Instrucción A — Reescribe el texto sobre el ají desde "Luego de las" hasta "almacenamiento.", cambiando "ají" por "chile".
Instrucción B — Según el texto sobre el ají, ¿cuántas variedades de ají se cultivaban ya en la India en 1541?

---------- Texto de lectura

Luego de las avecillas viajeras, otro viajero se encargó de expandirlas al
mundo. Fue Cristóbal Colón quien en su primera aventura trasatlántica llenó sus
bodegas de ají y las llevó a España en 1493. No andaba desencaminado el
navegante ya que rápidamente entendió que usado en cantidades apropiadas el ají
ayudaba a tolerar los alimentos apiñados y deteriorados durante el largo
almacenamiento.
Apenas
llegado a la península ibérica, el ají se extendió a Europa, los portugueses lo
llevaron en sus expediciones por la costa africana, la India y el Medio Oriente
y los turcos lo comercializaron en Constantinopla y los Balcanes La expansión
fue tan vertiginosa que, en 1541, mientras Francisco Pizarro moría en Lima, en
la India ya se cultivaban tres variedades de ají (la fuente sigue siendo la del
inigualable maestro Cabieses). Señala además que nuestro ají fue bautizado como
pimiento de Pernambuco, pimiento de la India o pimiento de Calcuta, según de
donde llegara el comercio en esos frenéticos años en pos del descubrimiento de
especies, tesoros y territorios.

--------------------
---------- Listado proporcionado

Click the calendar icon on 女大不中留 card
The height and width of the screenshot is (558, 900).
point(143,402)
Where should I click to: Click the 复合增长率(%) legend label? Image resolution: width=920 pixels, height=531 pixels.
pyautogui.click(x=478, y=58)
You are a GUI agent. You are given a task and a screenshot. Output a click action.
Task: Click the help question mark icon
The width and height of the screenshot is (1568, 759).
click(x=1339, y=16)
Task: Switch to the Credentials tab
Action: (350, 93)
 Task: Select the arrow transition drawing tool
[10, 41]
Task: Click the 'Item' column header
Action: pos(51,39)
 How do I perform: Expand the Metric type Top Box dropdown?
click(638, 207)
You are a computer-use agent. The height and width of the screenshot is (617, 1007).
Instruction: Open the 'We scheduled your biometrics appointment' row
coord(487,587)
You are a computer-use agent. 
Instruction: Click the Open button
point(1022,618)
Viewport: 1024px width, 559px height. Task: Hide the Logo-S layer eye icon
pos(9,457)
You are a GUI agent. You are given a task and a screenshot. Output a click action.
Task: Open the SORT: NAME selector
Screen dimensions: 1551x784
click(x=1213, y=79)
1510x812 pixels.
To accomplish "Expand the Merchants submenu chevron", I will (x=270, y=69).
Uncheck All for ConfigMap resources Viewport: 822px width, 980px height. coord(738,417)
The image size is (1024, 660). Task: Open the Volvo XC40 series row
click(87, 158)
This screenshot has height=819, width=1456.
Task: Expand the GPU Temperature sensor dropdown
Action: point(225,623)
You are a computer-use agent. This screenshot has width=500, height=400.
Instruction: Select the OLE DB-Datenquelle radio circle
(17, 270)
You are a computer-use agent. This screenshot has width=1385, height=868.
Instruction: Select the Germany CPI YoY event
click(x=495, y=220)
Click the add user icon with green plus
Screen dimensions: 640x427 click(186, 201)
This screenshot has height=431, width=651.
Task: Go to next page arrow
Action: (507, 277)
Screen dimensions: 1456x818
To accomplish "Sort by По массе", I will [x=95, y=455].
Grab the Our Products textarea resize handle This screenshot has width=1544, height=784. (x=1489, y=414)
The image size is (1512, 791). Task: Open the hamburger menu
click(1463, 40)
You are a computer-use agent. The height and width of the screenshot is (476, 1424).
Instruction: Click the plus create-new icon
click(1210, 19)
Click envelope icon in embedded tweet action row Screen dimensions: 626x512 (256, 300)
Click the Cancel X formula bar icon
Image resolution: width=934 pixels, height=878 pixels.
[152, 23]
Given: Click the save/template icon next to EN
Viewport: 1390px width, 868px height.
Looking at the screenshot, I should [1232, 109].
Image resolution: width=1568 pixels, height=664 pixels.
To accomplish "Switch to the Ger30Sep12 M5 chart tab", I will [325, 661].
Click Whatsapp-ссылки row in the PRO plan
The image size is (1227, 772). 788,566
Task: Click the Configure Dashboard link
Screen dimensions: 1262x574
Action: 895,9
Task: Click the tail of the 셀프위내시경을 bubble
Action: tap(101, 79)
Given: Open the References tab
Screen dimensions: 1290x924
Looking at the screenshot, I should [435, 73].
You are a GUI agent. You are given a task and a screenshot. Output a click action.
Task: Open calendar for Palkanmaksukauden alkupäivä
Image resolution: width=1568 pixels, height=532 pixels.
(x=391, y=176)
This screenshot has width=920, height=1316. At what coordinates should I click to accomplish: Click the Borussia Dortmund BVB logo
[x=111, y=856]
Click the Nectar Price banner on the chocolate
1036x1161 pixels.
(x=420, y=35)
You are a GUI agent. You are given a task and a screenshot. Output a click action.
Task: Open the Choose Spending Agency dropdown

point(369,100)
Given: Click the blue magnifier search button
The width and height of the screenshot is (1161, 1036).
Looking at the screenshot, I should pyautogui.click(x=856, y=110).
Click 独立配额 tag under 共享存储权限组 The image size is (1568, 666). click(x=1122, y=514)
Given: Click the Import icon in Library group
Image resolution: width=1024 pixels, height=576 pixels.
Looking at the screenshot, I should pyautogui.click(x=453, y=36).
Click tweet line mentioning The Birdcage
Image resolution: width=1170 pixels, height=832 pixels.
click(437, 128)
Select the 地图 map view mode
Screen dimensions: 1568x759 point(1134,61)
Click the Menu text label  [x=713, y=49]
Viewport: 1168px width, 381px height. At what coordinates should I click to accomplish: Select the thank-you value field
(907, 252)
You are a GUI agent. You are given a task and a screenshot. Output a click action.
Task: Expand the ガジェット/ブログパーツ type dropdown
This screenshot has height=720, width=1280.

--------------------

Respuesta A —
Luego de las avecillas viajeras, otro viajero se encargó de expandirlas al
mundo. Fue Cristóbal Colón quien en su primera aventura trasatlántica llenó sus
bodegas de chile y las llevó a España en 1493. No andaba desencaminado el
navegante ya que rápidamente entendió que usado en cantidades apropiadas el chile
ayudaba a tolerar los alimentos apiñados y deteriorados durante el largo
almacenamiento.

Respuesta B — Tres variedades.